Indiana Law Journal

Document Type


Publication Date


Publication Citation

94 Indiana Law Journal Supplement 41 (2019)


In Part I of this Note, I will discuss the writ of habeas data that has been developed primarily, but not exclusively, in Latin American countries. I will discuss the intricacies of the writ, how it evolved, and how it is applied today. Using Argentina as an example, I will discuss how the writ would be used by an Argentine citizen to protect her personal data. Part II summarizes the previously employed data protection scheme in the European Union, the Data Protection Directive (“the Directive”), and will also discuss the new EU data protection regulation, the General Data Protection Regulation (GDPR), which became effective in May of 2018. I will discuss how the old Data Protection Directive is different from the GDPR, and how the rights given to EU Member citizens differ under each. I will cover the right to access, the right to stop processing, and the right to erasure, which are all provided within the new regulation (although previously alluded to in the Directive). I will provide an example of an EU Member citizen’s use of the rights provided under the GDPR.

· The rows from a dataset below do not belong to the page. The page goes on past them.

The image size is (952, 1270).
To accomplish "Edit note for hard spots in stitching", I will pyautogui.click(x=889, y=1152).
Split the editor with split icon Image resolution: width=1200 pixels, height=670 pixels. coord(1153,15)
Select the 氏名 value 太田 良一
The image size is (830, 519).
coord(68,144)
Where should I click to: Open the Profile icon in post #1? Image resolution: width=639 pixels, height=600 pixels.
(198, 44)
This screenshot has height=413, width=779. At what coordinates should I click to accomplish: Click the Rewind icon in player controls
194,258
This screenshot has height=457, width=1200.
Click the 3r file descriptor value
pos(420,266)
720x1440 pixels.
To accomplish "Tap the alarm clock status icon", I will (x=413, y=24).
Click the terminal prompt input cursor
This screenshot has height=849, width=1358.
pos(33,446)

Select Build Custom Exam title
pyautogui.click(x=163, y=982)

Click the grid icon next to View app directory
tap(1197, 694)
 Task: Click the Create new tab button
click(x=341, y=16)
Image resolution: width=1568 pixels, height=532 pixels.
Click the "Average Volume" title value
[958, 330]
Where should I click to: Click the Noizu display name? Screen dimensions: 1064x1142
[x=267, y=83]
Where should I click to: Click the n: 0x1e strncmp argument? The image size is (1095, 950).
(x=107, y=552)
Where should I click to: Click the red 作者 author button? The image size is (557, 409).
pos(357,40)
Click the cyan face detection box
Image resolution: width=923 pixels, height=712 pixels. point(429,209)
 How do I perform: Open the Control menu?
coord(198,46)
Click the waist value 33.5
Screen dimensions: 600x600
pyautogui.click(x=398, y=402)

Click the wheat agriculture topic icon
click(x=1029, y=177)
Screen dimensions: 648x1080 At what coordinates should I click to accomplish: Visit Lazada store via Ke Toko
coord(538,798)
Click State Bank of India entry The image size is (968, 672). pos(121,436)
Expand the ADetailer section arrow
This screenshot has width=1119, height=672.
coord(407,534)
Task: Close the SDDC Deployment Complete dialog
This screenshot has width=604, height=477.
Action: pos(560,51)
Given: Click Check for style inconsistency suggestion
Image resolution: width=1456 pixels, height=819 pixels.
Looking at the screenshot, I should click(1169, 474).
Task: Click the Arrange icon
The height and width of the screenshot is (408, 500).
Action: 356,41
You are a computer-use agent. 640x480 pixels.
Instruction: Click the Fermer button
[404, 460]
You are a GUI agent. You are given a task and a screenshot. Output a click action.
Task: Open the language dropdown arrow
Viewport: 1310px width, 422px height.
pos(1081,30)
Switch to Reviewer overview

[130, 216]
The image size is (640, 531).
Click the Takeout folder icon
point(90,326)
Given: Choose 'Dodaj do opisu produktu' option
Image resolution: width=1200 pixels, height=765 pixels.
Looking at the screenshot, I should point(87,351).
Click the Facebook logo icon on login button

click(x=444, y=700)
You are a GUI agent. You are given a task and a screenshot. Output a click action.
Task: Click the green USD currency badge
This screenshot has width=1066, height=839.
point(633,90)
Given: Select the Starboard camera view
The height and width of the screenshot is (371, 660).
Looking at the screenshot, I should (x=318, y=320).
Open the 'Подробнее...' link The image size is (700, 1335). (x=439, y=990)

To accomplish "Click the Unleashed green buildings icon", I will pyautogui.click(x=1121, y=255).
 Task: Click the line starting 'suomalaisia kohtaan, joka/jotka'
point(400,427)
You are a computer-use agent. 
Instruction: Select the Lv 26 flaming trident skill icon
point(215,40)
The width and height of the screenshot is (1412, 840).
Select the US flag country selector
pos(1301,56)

The next two Parts of this Note will shift focus to U.S. legislation. Part III of this Note delves into the United States’ ad hoc approach to data protection, discussing several piecemeal regulations within the United States, and what type of rights those regulations provide to everyday citizens. The focus of this Part is primarily HIPAA, but other ad hoc regulations are discussed. Finally, Part IV will propose suggestions for the United States to learn from changing and growing international regulatory norms. In this Part, I will discuss the possible sources of authority for Congress to pass a comprehensive legislative scheme regarding personal data protection, as well as the authority to amend already existing legislation to expand personal rights for data protection. Lastly, I will discuss a possible expansion of the writ of habeas corpus by the judiciary to include personal data.